THE FALLING angels of John Walsh's title, taken from a story in Synge's The Aran Islands, are those expelled from Heaven but reprieved by a thoughtless God in mid-fall. They spend eternity suspended, meddling with shipping routes. This represents the situation of the English-lrish: those of us who live a demi-mondial existence between two countries or conditions, the dilemma of Yeats as described by Terry Eagleton - "In England a Gael and in Ireland a Brit."

John Walsh's version of this is birth in "Sarf London" to Irish doctor- nurse parents from the West, and the consequent desperate attempt to square a posh Wimbledon and Oxford education with fidelity to his father's origins. I couldn't decide whether or not I was the ideal reader of the book (though I can't imagine a reader who enjoyed it more); much of the time I thought I was ideal, in that my experience is a mirror-image of Walsh's in most ways. I grew up in Ireland with a mother from Manchester who was of Irish extraction, whereas Walsh...

As you see already, the detail of all this is too commonplace to go into. Where I think I depart from Walsh is in the matter of consistency. Most of us settle to feeling Irish-in-England with complications, but John Walsh has, on this evidence, suffered from the most dizzying mood-swings from very English among his parents' expat Irish friends in Clapham, to utterly Irish in Athenry and Killaloe, to orchidaceously parody-English again. There are some points of fixity: the book begins and ends at Walsh's mother's deathbed in Galway, a scene of great pain and pathos which is also achingly funny. (The reader should be warned that this is a book that makes you laugh out loud in public.)

I think this scene establishes Walsh as, on balance, Irish. He is a marvellous mocker: the one indispensable qualification for full-scale Irishness. The mockery extends to himself for example as prim, dandyish Englishman persecuted by the unwanted trappings of Catholicism.

On Ash Wednesday in the hospital, a male nurse comes round with a little bowl full of black ashes and "a metal plunger, the kind you might once have seen stamping library books". Despite the son's protest that his dying mother "has no immediate need of a memento mori", the black cross is stamped on her forehead. But this humour is crosswired with a brilliantly accurate descriptive power. In the dying mother's face, "everything now tends towards the mouth, as if it were a drawstring purse pulled firmly shut by a miserly hand."

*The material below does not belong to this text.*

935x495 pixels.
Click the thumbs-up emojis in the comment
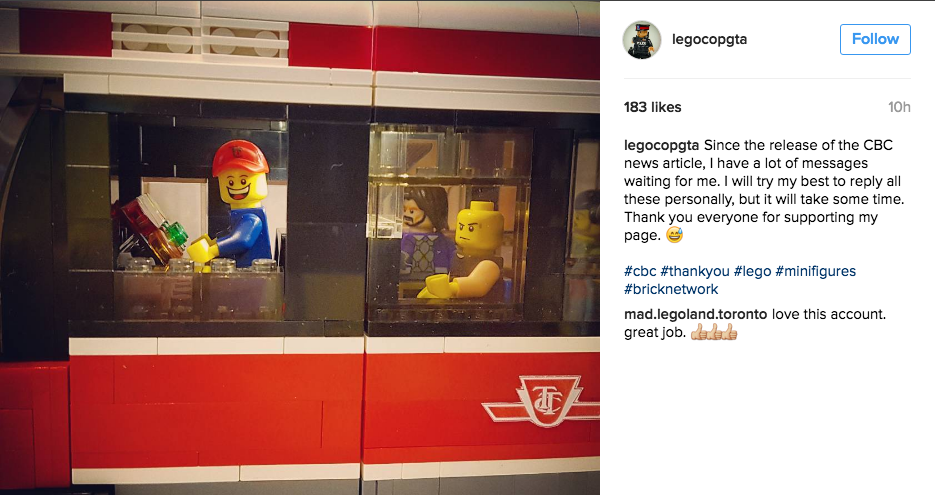point(714,333)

This exactly captures the intricate relations between compassion and fascinated observation. The progress of gangrene is described with a similar gallows eloquence, as it "continues its corrupting course like a seducer's hand, stealing unstoppably over its victim's knee, then it will be the whole leg as far as the mid-thigh..." It is a kind of Irish twist on the fate of Tangent Minor in Waugh's Decline and Fall: as insensitive, but more serious.

Much of the humour turns on the clash between a self-consciously clever, triumphant reasonableness and the Irish carrying on as they always have. Walsh places himself hilariously as a slightly more clued-up version of the Irish RM, relocated to Flann O'Brien's Ireland seen as the real world. He is very good on traditional Irish songs (as on popular music generally). His treatment of "The West's Awake" is merciless, tracing how Connaught, far from lying "in slumber deep... is supremely alive to the threat from across the water... and, excuse me, will watch till death for Erin's sake." Maybe you have to know the awful song already to appreciate how beautifully that "excuse me" captures its troping.

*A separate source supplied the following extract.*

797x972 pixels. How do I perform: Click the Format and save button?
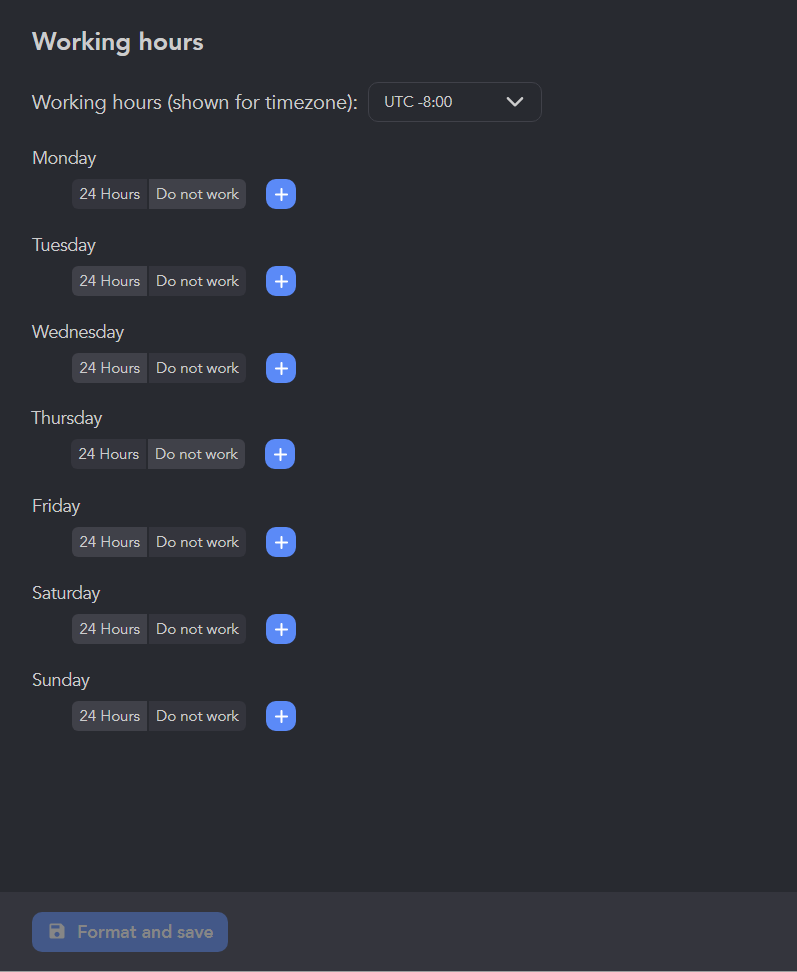click(x=130, y=932)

There is a grand and cavalier indifference to precision throughout, in the best Shandyesque Irish tradition; "it is the nature of all greatness not to be exact", Edmund Burke said. Place names, from Medjugore to Ballinspittal and Port Laois, the bit of Irish (cuinis), and proper names, from Colin Cowdray to Henry Gratton, are treated alike with a fine contempt. It will do them good.

This is a genuine memoir, all based on first-hand enthusiasm rather than systematic research. And at some points it is an Irish Romance. When Walsh falls for his glamorous Irish cousins the book turns into a version of the Big-House memoir in the manner of David Thompson's Woodbrook: fittingly, because the abiding sentiments in this hilarious memoir, despite the mockery, are generosity and affection. Maybe that's an Irish mixture too; anyway, the whole amounts to a magnificent entertainment.